The PEOPLE of the State of New York, Respondent, v. Brett A. McGRAW, Defendant-Appellant.

Decided: December 31, 2008

PRESENT:  SCUDDER, P.J., HURLBUTT, FAHEY, PERADOTTO, AND PINE, JJ. Stephen R. Kornienko, Rochester, for Defendant-Appellant. Michael C. Green, District Attorney, Rochester (Wendy Evans Lehmann of Counsel), for Respondent.
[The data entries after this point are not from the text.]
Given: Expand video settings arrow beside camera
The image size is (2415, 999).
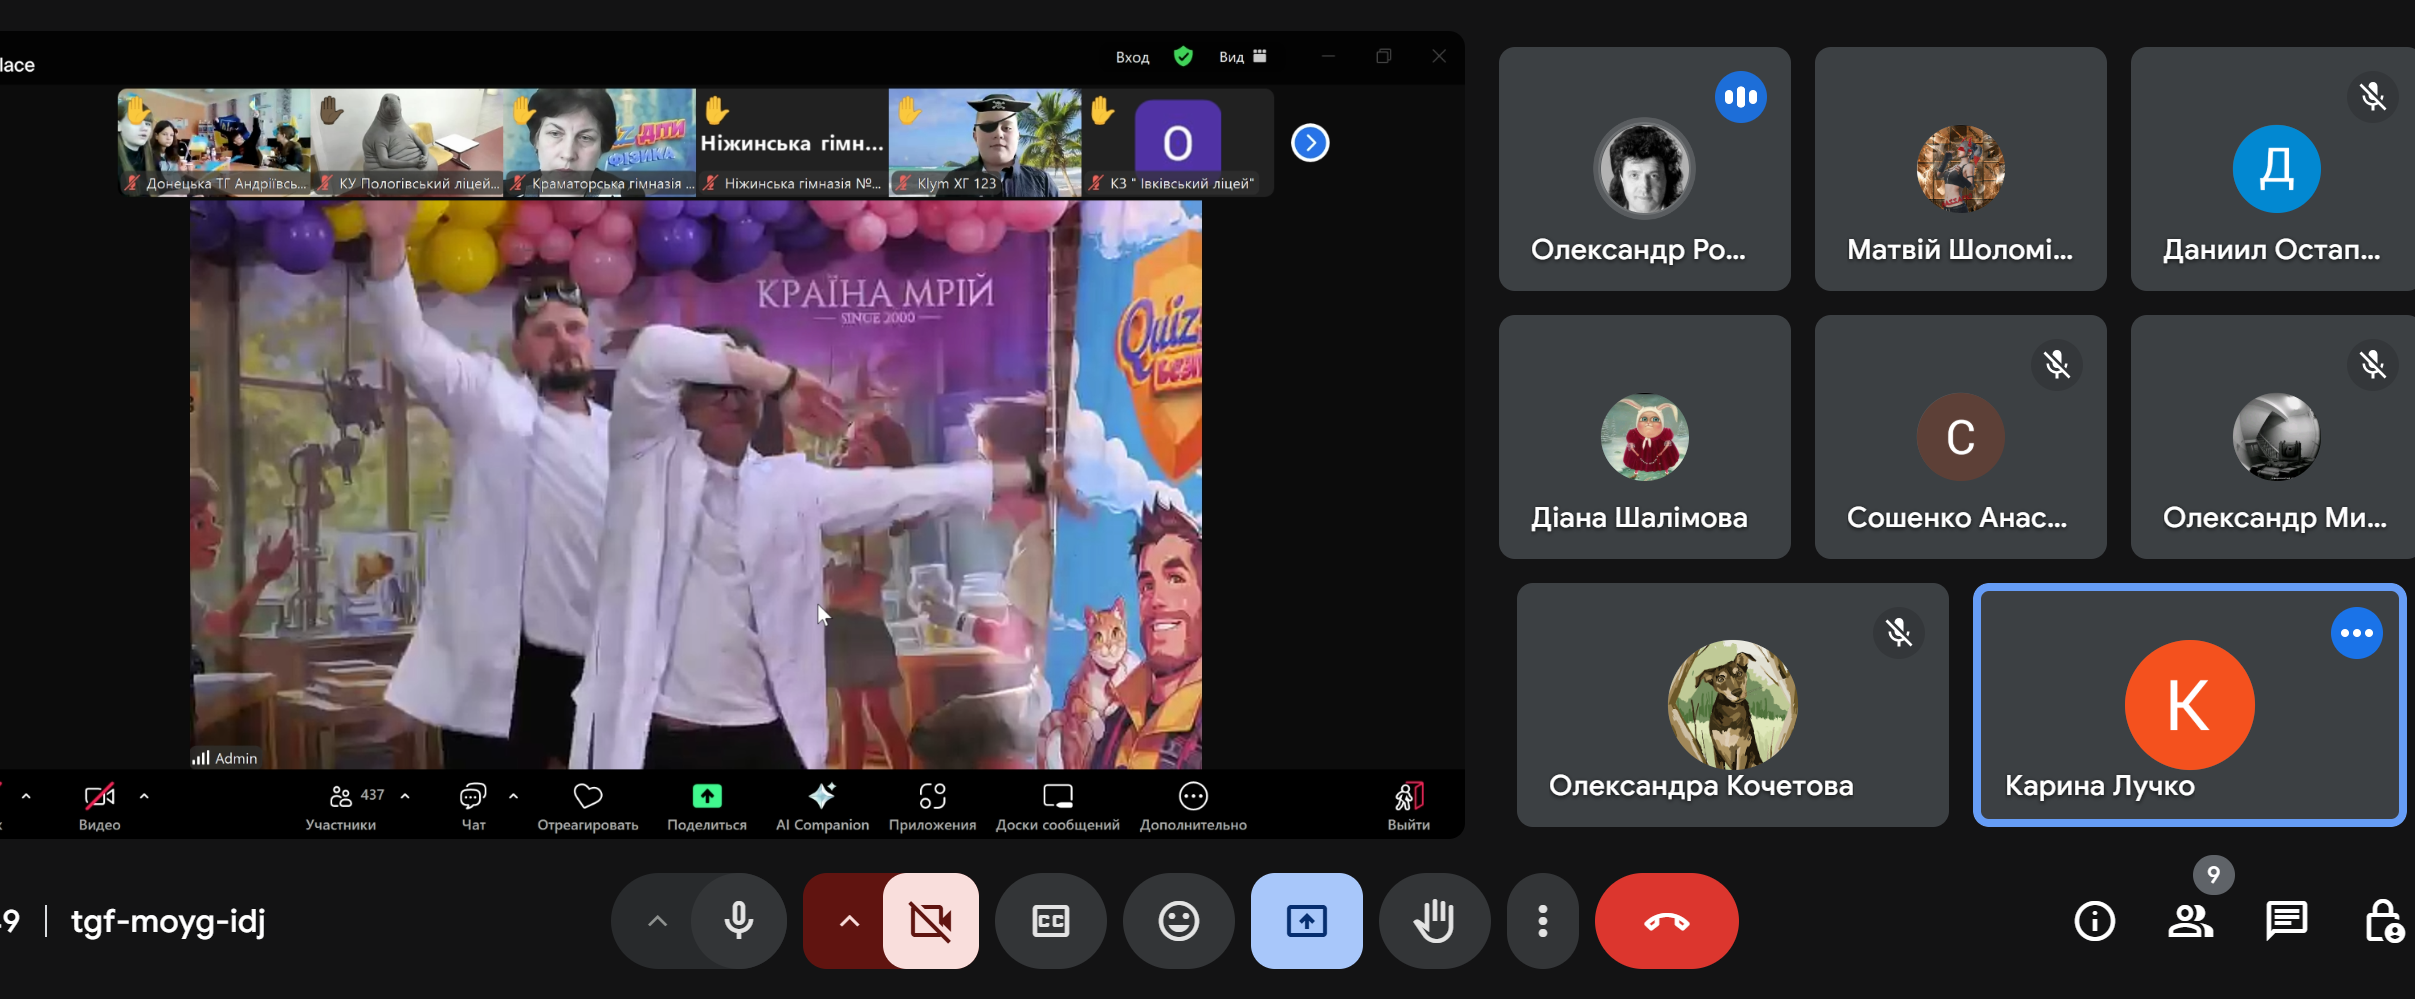Looking at the screenshot, I should (x=848, y=921).
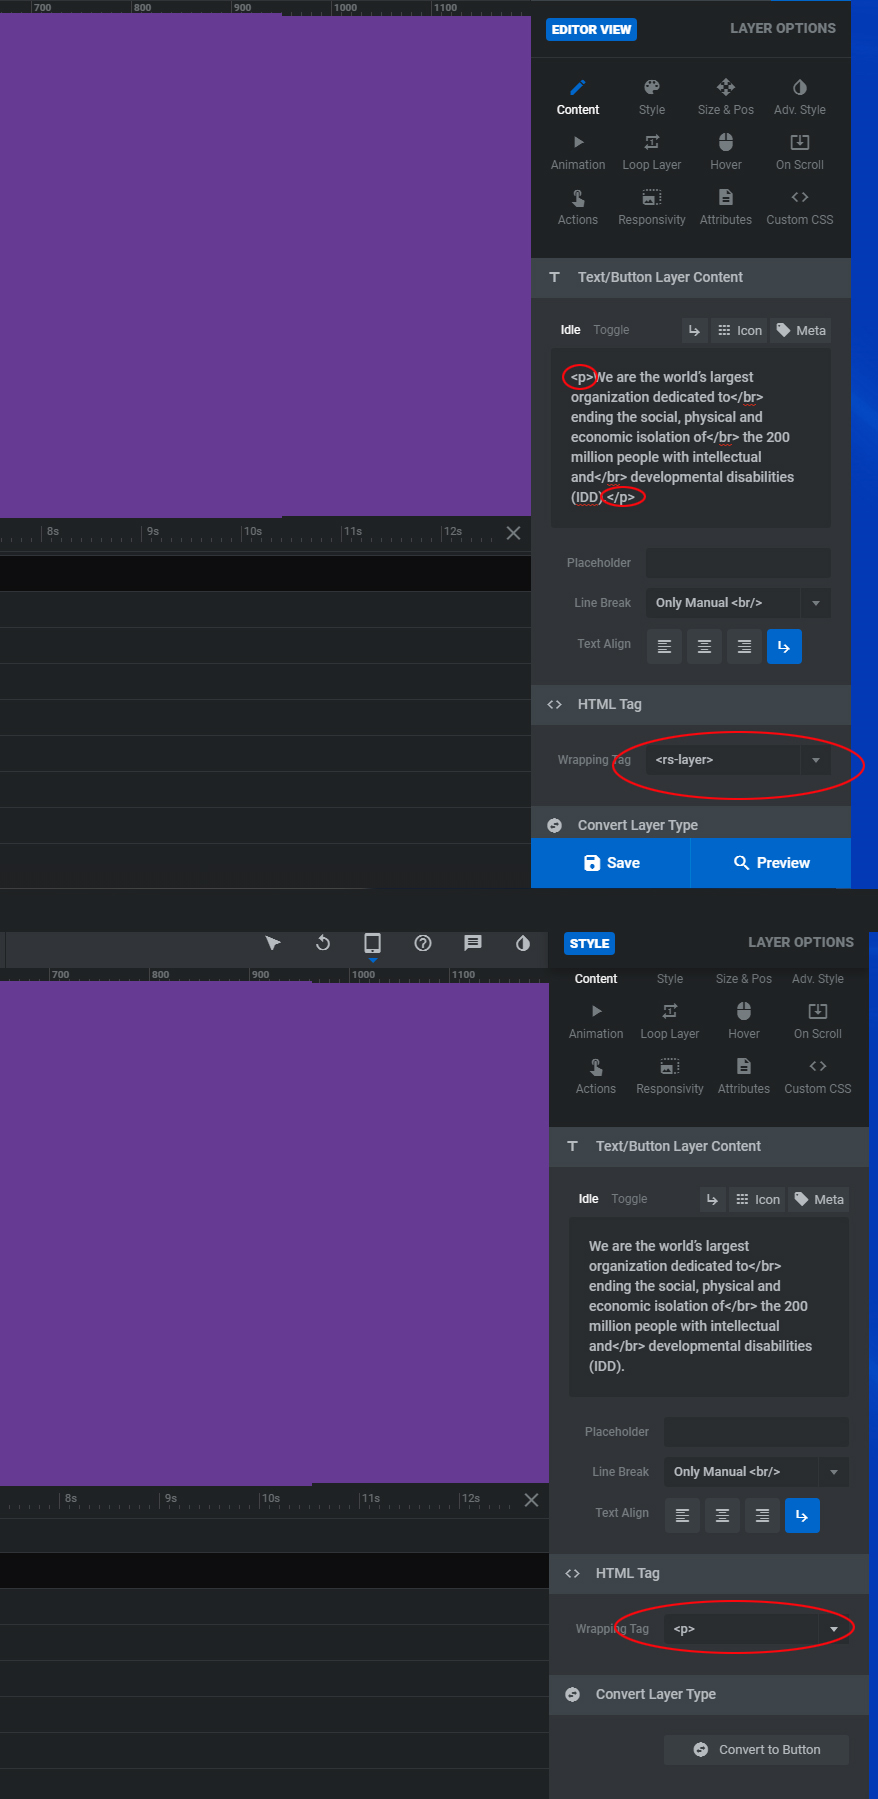878x1799 pixels.
Task: Open the Wrapping Tag dropdown showing <rs-layer>
Action: click(738, 760)
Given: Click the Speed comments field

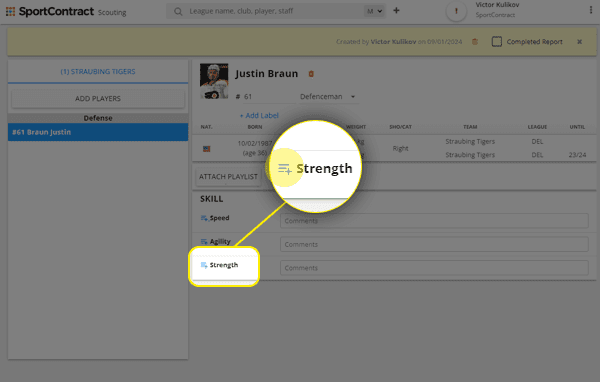Looking at the screenshot, I should (434, 221).
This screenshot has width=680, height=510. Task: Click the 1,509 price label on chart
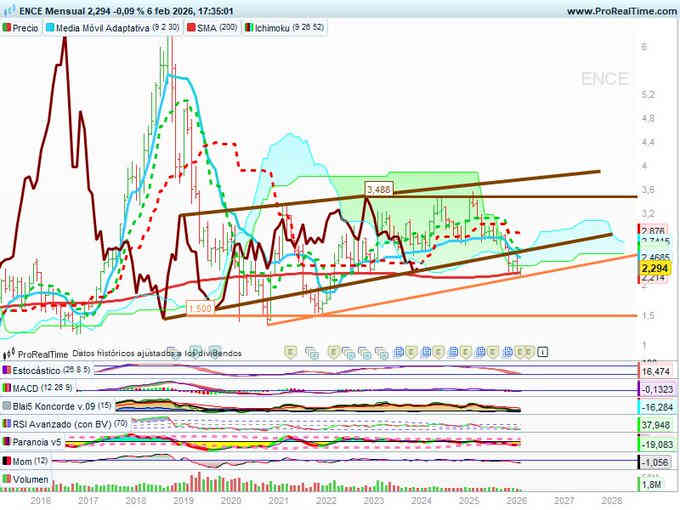(200, 309)
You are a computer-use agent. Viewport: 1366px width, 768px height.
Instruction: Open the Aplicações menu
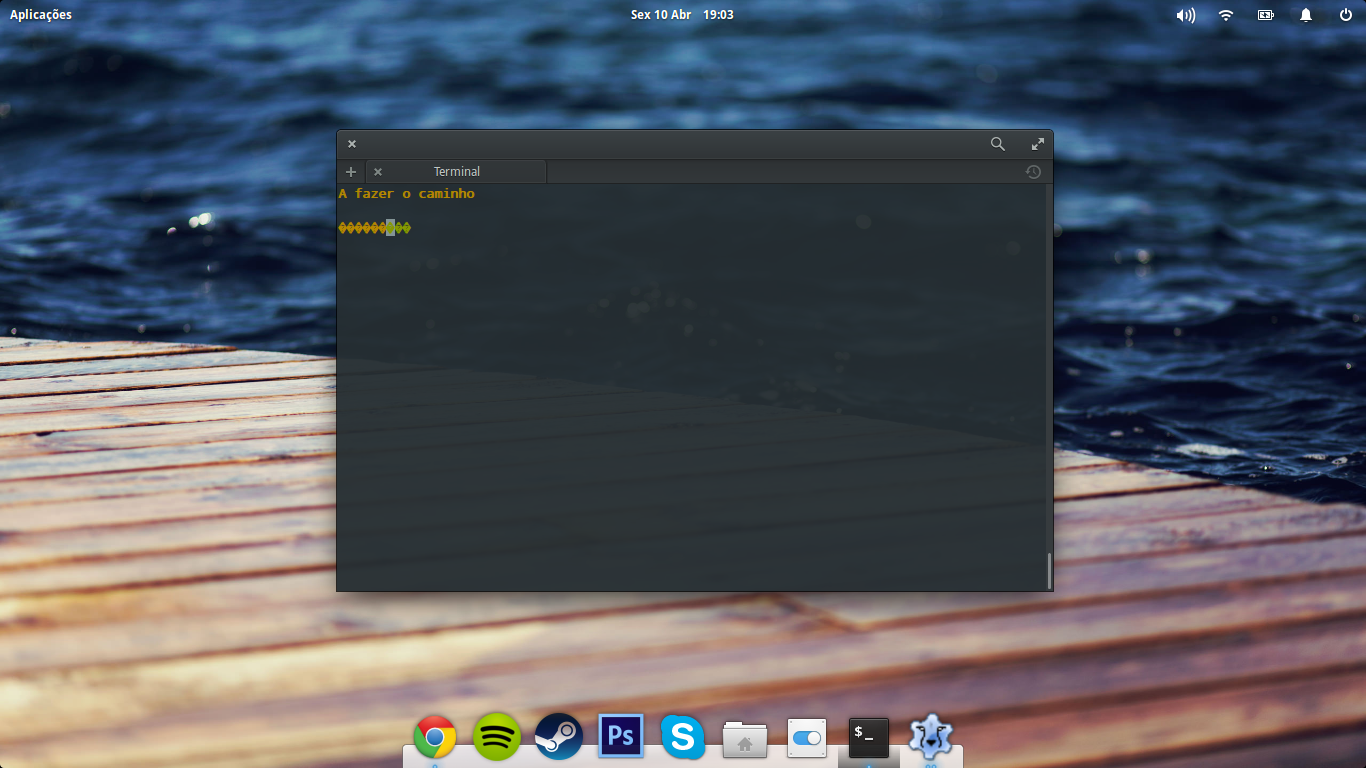(x=41, y=15)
On appeal from a judgment convicting him upon a nonjury verdict of, inter alia, felony driving while intoxicated (Vehicle and Traffic Law § 1192[3];  § 1193[1][c] [former (i) ] ), defendant contends that the evidence is legally insufficient to establish that he was intoxicated.   We reject that contention (see generally People v. Bleakley, 69 N.Y.2d 490, 495, 515 N.Y.S.2d 761, 508 N.E.2d 672).   Viewing the evidence in the light most favorable to the People, as we must (see People v. Contes, 60 N.Y.2d 620, 621, 467 N.Y.S.2d 349, 454 N.E.2d 932), we conclude that the testimony of the Sheriff's deputies concerning defendant's reckless driving, physical condition, and inability to complete field sobriety tests, together with the inference that the refusal by defendant to take a chemical test demonstrated consciousness of guilt (see People v. Schuh, 4 A.D.3d 751, 752, 771 N.Y.S.2d 785, lv. denied 2 N.Y.3d 806, 781 N.Y.S.2d 305, 814 N.E.2d 477), is legally sufficient to establish that defendant operated his vehicle while intoxicated (see People v. Shank, 26 A.D.3d 812, 813-814, 808 N.Y.S.2d 533).   We further conclude that the verdict is not against the weight of the evidence (see generally Bleakley, 69 N.Y.2d at 495, 515 N.Y.S.2d 761, 508 N.E.2d 672).

It is hereby ORDERED that the judgment so appealed from is unanimously affirmed.